The Kenyan media has in recent weeks grappled with how best to
explain to the public and even to predict the possible effect of the
protracted 2017 presidential election on the economy.
In
their quest to explain this unprecedented phenomenon, journalists are
grappling with the question as to whether this political stalemate will
result in economic slump, boom or stagnation. There is also the question
as to how long it will take the country to overcome this election
shock.
So far, most expert opinions have reverted to
the uncertainty in the business environment and the investors’ bearish
attitude as the only ways we can measure the possible impact of politics
on economic performance.
For macroeconomists,
however, the premise though plausible, does not offer a complete answer
to a complex subject like this one. A full analysis of the subject would
need to be informed by a recent field of economics known as new
political macroeconomics that focuses on political budget cycles.
The trailblazer researcher in this area is Alberto Alesina, a professor of political economics at Harvard University.
New
political macroeconomics negates the imprecise assumption that
government is exogenous with no specific interest on macroeconomic
outcomes.
In traditional optimising approach,
economists view a policy maker as a benevolent social planner whose sole
objective is to maximise social welfare.
In other words, he or she represents the best interest of
citizens when making policy decisions. That has been found to be
fallacious. The alternative is that policy makers conceal political
interests in policy decisions, being as they are political appointees
who represent the ruling government and often stand in the centre of the
interaction between political and economic forces.
The
question we need to ask ourselves (we economists, excluding layman) is
whether the government influences fiscal deficits, unemployment,
inflation, interest rates and economic growth rates for political gains.
Plainly
asked is whether governments use fiscal and monetary policy instruments
for political gains. This is what is referred to as incumbent
opportunistic behaviour in political macroeconomics.
An
intelligible backward-looking analysis of historical growth patterns in
Kenya reveals that for every 10 elections Kenya has conducted, seven
were succeeded by annual economic slowdowns.
Election
years in the country tend to have substantial or stable growth rates on
an annual basis. For instance, in 1997 economic growth was 3.29 per cent
compared to 2.3 per cent in 1998.
Correspondingly, in
2001, Kenya registered an economic growth rate of 5.1 per cent compared
to 2.9 per cent in 2002. A similar pattern occurred in 2013 when growth
rate dropped to 4.6 per cent down from 4.8 per cent.
An
empirical analysis by the International Monetary Fund (IMF) based on a
panel of 52 low income economies, including Kenya, reveals evidence of
political budgetary cycles.
Government current
expenditure irreversibly increases during election period because
incumbents use policy instruments in their quest for re-election.

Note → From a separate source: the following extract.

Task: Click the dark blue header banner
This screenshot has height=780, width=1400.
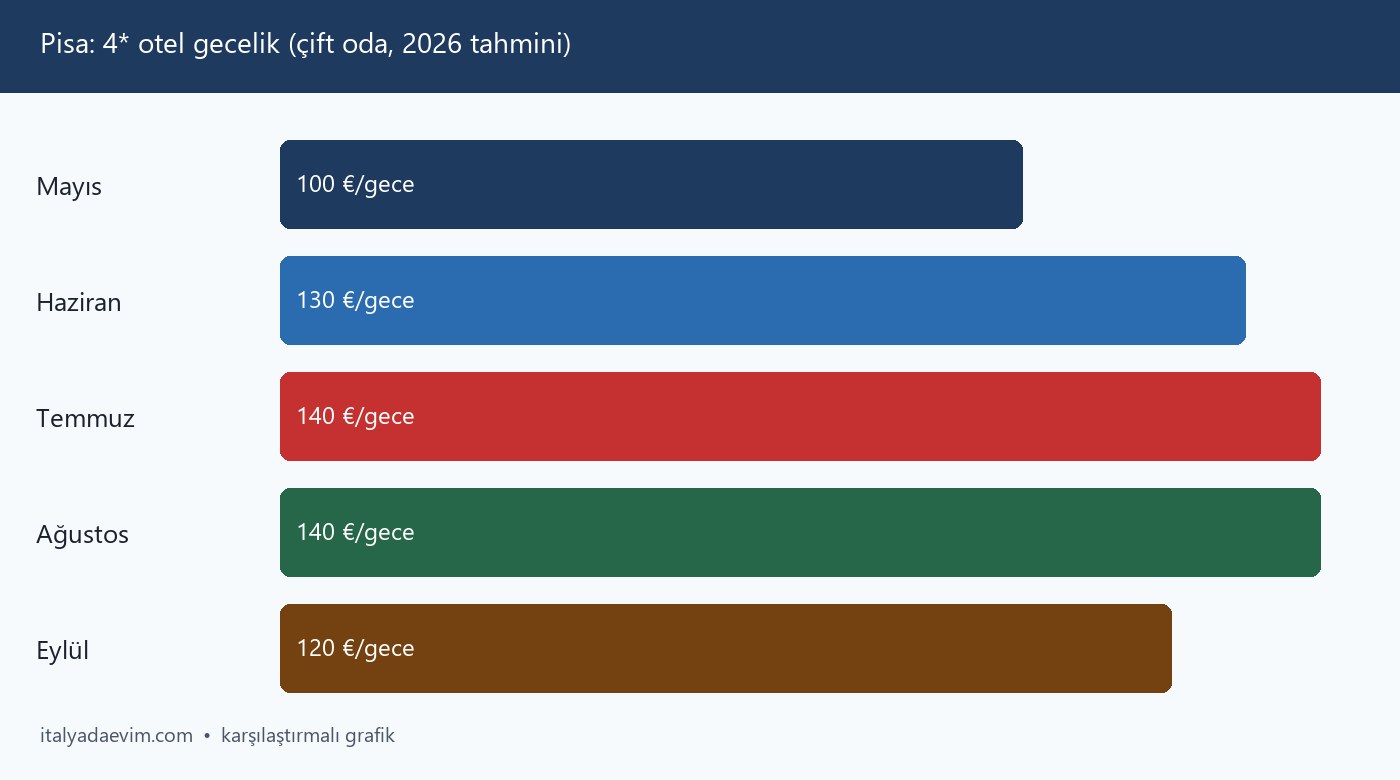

This results into a permanent displacement effect of government consumption expenditure, which is destructive to the economy.
Secondly,
fiscal deficits widen during election period and decline in
post-election period as government partially rebuilds eroded fiscal
buffers through increased discretionary revenue mobilisation.
Evidently,
government investment and public-financed projects decline or stagnate a
year after election, amplifying the myopic and predatory behaviour of
incumbency in less income economies, especially in young democracies.
The
distortive and policy volatility effect of political budgetary cycles
depends on strengths of institutions to stick to optimal policy paths as
compared to political influence that seeks to run expansionary fiscal
policy reflected in targeted expenditure other than for managing
aggregate demand for long-run prosperity.
Political
budgetary cycles explain why most developing economies experience
sudden rise in inflation and large debt series generated in election
period. In fact, econometricians can easily model public debt patterns
and link them to specific political regimes.
The
problem with politically motivated policies is that they are suboptimal,
inefficient and do not drive prosperity. The fact that growth patterns
expand during elections and dwindle after signal that our democracy has
both growth-retarding and growth-enhancing features.
The
divergence from an optimal prosperous policy to suboptimal
growth-retarding one is the true cost of our politics to the economy.

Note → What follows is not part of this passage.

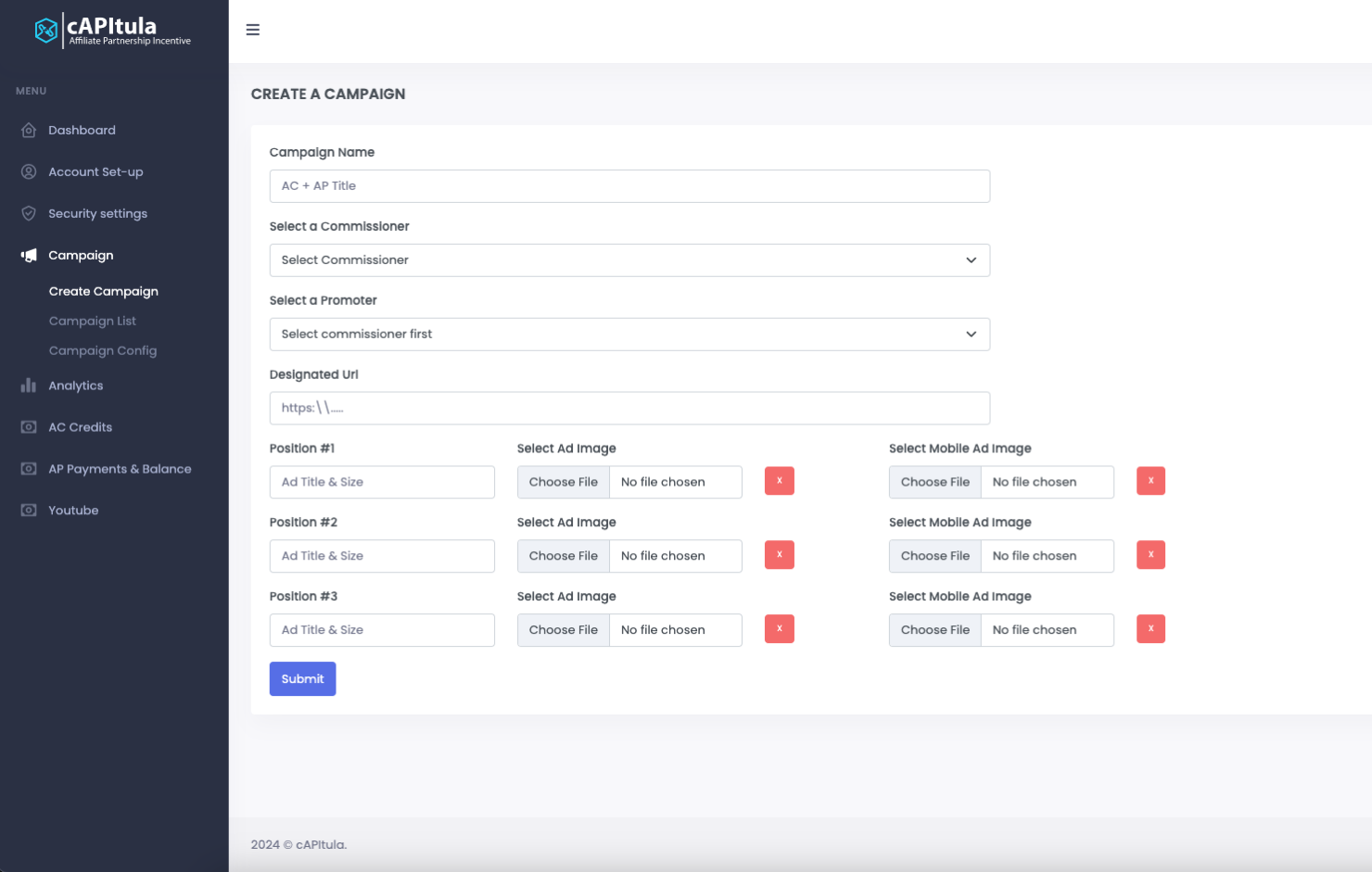
Task: Choose File for Position #1 ad image
Action: pos(564,482)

Which raises the question as to why this happens, and why it appears to
impact some economies more than others.
The answer
lies in the fact that politicians are myopic, their interests are in the
short run, never in the long term and that is why every preceding
political regime often bequeaths its successor a ballooning debt and
other serious economic challenges.
The solution to
political business cycles is to insulate institutions from political
pressure. Monetary policy seems to lean against the wind because central
banks are majorly independent and autonomous.
But in
most countries, fiscal authorities suffer from political capture. That’s
why in democracies, large debts characterised by weak institutions are
hereditary. It is high time policy makers made fiscal rules like a
fiscal deficit cap.
The answer would be to have an
autonomous Treasury which, like Martin Van Buren the eighth President of
the United States, I think is necessary.